For financial professionals in Denmark

How do you fit a balanced fund into a balanced portfolio?

Sabrina Denis

Sabrina Denis

Senior Portfolio Strategist

29 Jun 2022
5 minute read

Senior Portfolio Strategists Sabrina Denis and Lara Castleton from the Portfolio Construction and Strategy team consider how balanced funds can be used to help build a portfolio that works effectively for investors – particularly pertinent at a time when both equity and fixed income markets have struggled to find their footing amid inflation and growth fears.

Market uncertainty has left many financial professionals unclear about where to turn. Both equity and fixed income markets have struggled to find their footing amidst inflation and growth fears, both of which have been worsened by continued insecurity around the war in Ukraine. Throughout recent consultations, we see a growing number of investors interested in discussing the role and intended use of balanced funds in investment portfolios.

In our recent PCS paper, Fear vs Optimism: Finding the Right Balance with Balanced Funds, we discussed why balanced funds are potentially a great tool to help investors manoeuvre through multiple economic cycles and difficult markets, although robust due diligence is necessary.

Investors who own balanced funds hold, on average, two different strategies in their portfolios, but in some cases a maximum of up to six.

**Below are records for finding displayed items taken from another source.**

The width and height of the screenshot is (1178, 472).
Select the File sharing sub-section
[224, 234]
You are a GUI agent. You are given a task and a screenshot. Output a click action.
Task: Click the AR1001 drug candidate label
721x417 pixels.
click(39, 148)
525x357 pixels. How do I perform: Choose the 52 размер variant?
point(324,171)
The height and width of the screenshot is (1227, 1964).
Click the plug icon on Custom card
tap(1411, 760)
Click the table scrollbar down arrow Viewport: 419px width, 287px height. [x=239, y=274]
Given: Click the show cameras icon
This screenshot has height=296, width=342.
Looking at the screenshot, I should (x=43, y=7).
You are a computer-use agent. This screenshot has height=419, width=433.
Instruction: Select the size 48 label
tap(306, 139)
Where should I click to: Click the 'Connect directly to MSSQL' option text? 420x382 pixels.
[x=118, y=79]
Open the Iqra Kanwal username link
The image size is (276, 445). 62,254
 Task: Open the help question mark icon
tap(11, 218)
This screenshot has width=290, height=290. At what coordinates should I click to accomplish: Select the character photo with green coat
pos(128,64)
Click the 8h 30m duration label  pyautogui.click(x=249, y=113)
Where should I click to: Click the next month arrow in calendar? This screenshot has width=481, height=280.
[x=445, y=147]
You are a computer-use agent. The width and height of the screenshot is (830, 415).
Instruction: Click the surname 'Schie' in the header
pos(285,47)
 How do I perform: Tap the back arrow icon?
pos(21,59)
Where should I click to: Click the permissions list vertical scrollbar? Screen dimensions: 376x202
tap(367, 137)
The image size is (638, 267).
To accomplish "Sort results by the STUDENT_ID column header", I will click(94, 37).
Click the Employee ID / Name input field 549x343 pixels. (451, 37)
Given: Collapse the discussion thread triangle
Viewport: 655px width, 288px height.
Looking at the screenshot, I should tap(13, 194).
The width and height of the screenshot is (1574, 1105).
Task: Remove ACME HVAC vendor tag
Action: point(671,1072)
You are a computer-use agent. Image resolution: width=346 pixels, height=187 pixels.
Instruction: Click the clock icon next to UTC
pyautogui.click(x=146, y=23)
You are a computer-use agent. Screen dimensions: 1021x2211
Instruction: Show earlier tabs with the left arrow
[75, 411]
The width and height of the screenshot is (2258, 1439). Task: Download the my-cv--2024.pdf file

In portfolios with balanced funds, the average weight of the strategies is 18%. Portfolio Construction and Strategy


When considering allocations to balanced funds, the most common question is “how do I use a balanced fund in a portfolio?”. Of course, the answer to this will depend upon the investor’s individual circumstances and objectives. But overall, we see balanced funds being used in three different ways:

1) As an entire portfolio

Using one, or several, balanced fund(s) to build a portfolio can work effectively for investors who aim to fully outsource their allocation process. Balanced funds can automatically rebalance and shift their allocation across multiple assets and/or regions to fit a pre-set risk model. Amongst investors we work with, we have seen this methodology work well for financial professionals who rely upon the resources of outside managers, or those who manage either too many accounts, or too few, where the thresholds required for a bespoke discretionary investment account are too great.

With over 27,300 strategies[1] categorised as “balanced”, financial professionals are not without options to create a portfolio to fit their clients’ needs. However, with that variety comes the need to truly understand the risks, exposures and intended goals for each solution. In our previous article, we have shown the significant dispersion in how different strategies allocate across regions, sectors and asset classes, highlighting the high need for detailed due diligence.

2) As a core allocation

Perhaps most commonly, investors utilise one or more balanced funds as the core component of their portfolio and strengthen this core allocation by adding high-conviction satellite or tactical positions, such as alternatives or specific regional or sector exposures.

While balanced funds can provide a solid foundation for a core allocation, investors may be surprised to see that the correlations of solutions to a moderate blended 60/40 benchmark range from -0.1 to 0.9. Moreover, the volatility spread can be significant, ranging from half the average volatility to three times as much, using the Morningstar USD Moderate Allocation category as an example.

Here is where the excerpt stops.